Pro tip: Run shadow A/B tests on both platforms simultaneously to catch unexpected behaviors early.

Step 4: Uncover the “Aha!” Moment Through Data Exploration

The Meta engineers hit a wall. Early versions of Friend Bubbles showed lots of Reels, but engagement was flat. Then they made a surprising discovery: users didn’t want every friend’s activity—they wanted close friends only. The LLM wasn’t sophisticated enough to infer friendship strength from raw graph data. So they added a lightweight “intimacy” signal: frequency of direct messages and mutual comments. This small tweak dramatically improved relevance. To replicate this:

How to Engineer a Viral Social Discovery Feature: A Step-by-Step Blueprint
Source: engineering.fb.com
  • Dig into your own user interaction logs. Look for hidden behaviours (e.g., a friend you interact with daily vs. one you follow but never talk to).
  • Incorporate a secondary model that predicts friendship closeness using features like message count, mutual friends, and shared group membership.
  • Test the uplift—you’ll likely see a 15‑25% boost in click‑through rate.

Step 5: Scale the Feature to Billions of Users

Once the model works for millions, scale out. This isn’t just about adding more servers. You need to handle:

  • Data freshness – Friend actions are real‑time events. Use a stream‑processing framework (e.g., Apache Kafka) to update candidate lists within seconds.
  • Load balancing – Peak usage (e.g., evenings) can cause cascading failures. Implement region‑specific caching and precomputation of top friends’ activity.
  • Lazy personalization – For new users without a friend graph, fall back to popular Reels. Gradually introduce social signals as their network grows.

Meta’s Reels team also optimized their inference pipeline by quantizing the model (reducing precision from float32 to int8) to cut latency by 40% without sacrificing accuracy.

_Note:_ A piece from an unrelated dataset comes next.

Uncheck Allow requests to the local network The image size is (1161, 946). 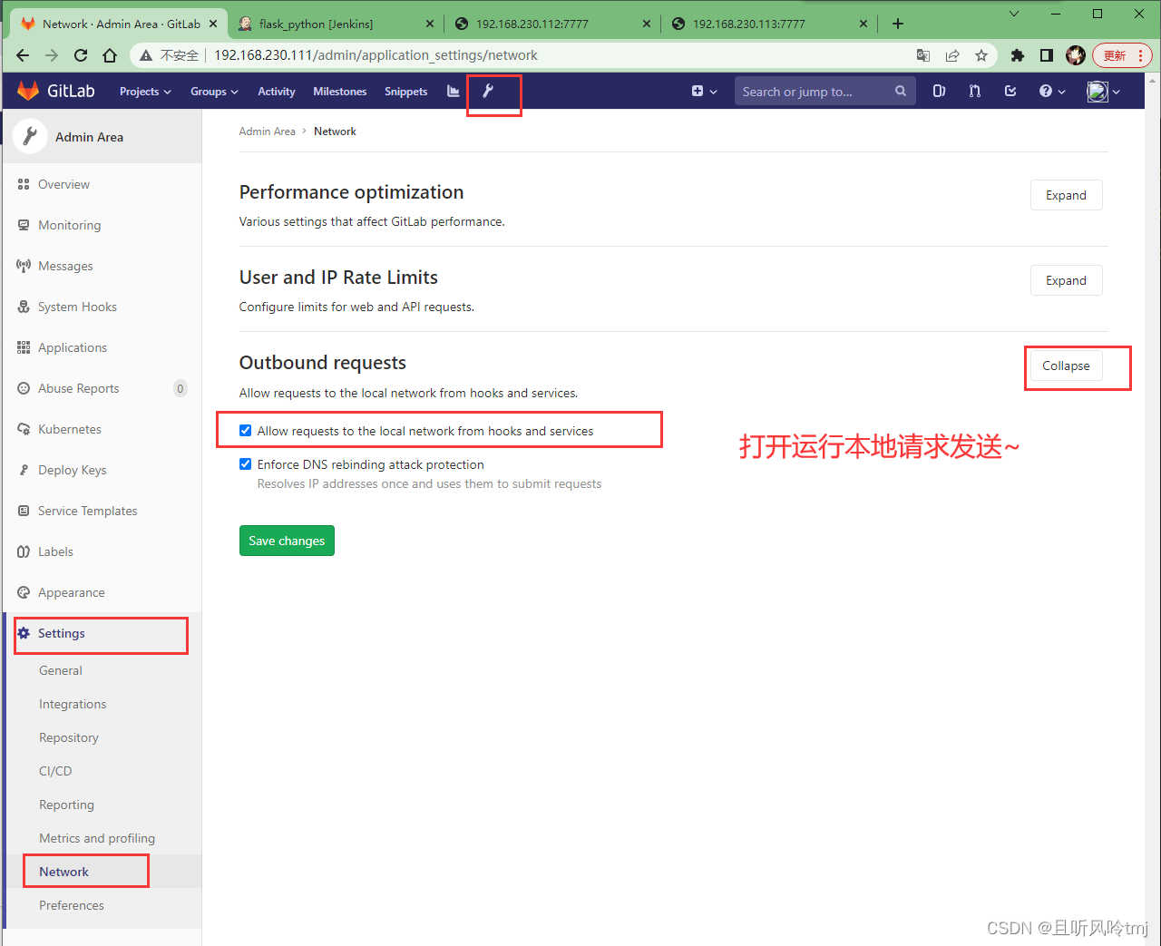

Step 6: Launch, Listen, and Iterate

Friend Bubbles didn’t ship perfectly on day one. The team continuously monitored metrics like time spent per session, social sharing rate, and friend bubble tap‑through rate. They also set up a feedback loop on Instagram, Threads, and X to gather qualitative input. Changes were deployed in weekly app updates. Some key learnings:

  • Don’t over‑personalize – Users still want serendipity. Too much friend content feels like a group chat they didn’t sign up for.
  • Privacy matters – Always give users control. Friend Bubbles lets users opt out of showing their activity.
  • Edge cases win – Handling accounts with 1,000+ friends required a page‑ranking algorithm to sample the top 50 most relevant friends.

Tips for Your Journey

  • Start with a clear, simple product hypothesis. Complexity breeds confusion—define the problem before building.
  • Expect platform differences. iOS and Android aren’t twins. Gather separate telemetry from day one.
  • Listen for the “aha” signal. Your best insight may come from frustrating dead ends. Let the data surprise you.
  • Resist feature creep. Friend Bubbles stayed focused on friend activity. Adding “trending among friends I don’t follow” dilute the concept.
  • Plan for scale early. Pre‑compute heavy queries; cache aggressively. Your first 10 million users will thank you.

Building a social discovery feature that touches billions is never simple. But by breaking the process into these steps—starting with a minimal product, iterating on the ML model, respecting platform quirks, and scaling with care—you can replicate the success of Friend Bubbles. Now go turn that simple idea into reality.